Just how much empathy am I still supposed to summon for Trump voters?
Then, on Labor Day weekend, Nicholas Kristof, the fiercely compassionate New York Times columnist, argued that former president Donald Trump’s critics needed to find more empathy for his voters. Kristof related the genuinely tragic stories of some of his neighbors in rural Oregon, who in their despair over economic decline and drug addiction, he feels, can be forgiven for embracing easy answers — and shouldn’t be scorned or demeaned for it.
I’ve always agreed with the general principle here; I’ve often argued that you can’t go around calling people morons and then wonder why they’re not in a hurry to vote for you. I remember an ugly email, shared by wealthy Democrats all over the country in the wake of George W. Bush’s reelection in 2004, that arrived with the elegant subject line “F--- the South” and proceeded to enumerate all the reasons that southern voters were idiots. No one does sneering contempt like the educated American left.
So if we’re talking about treating Trump voters with basic respect, I’m all in. But empathizing with them, after all we’ve seen?

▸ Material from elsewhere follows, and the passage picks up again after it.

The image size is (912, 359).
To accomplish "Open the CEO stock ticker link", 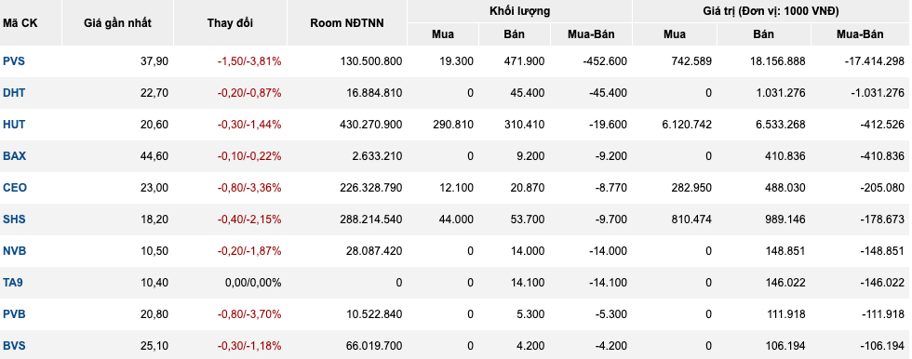I will pyautogui.click(x=15, y=188).
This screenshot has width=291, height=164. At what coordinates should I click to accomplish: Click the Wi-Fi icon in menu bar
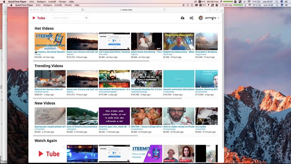249,2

I’m afraid, even for me, that moment has passed.
The problem with Kristof’s argument is that it’s almost as condescending, in its own way, as the leftist derision he criticizes. It was one thing to say, in 2016, that disillusioned rural voters couldn’t be blamed for taking a flier on a TV celebrity over a politician they didn’t trust. I got that. Maybe it even made sense, four years later, to say that Trump’s legions still believed he was trying to protect them from immigrants and China.
But now? After the violent sacking of the Capitol? After Trump’s promise to behave like a dictator (well, okay, I guess if it’s only for a day)? After eight years of bigotry and baseness and flat-out lies?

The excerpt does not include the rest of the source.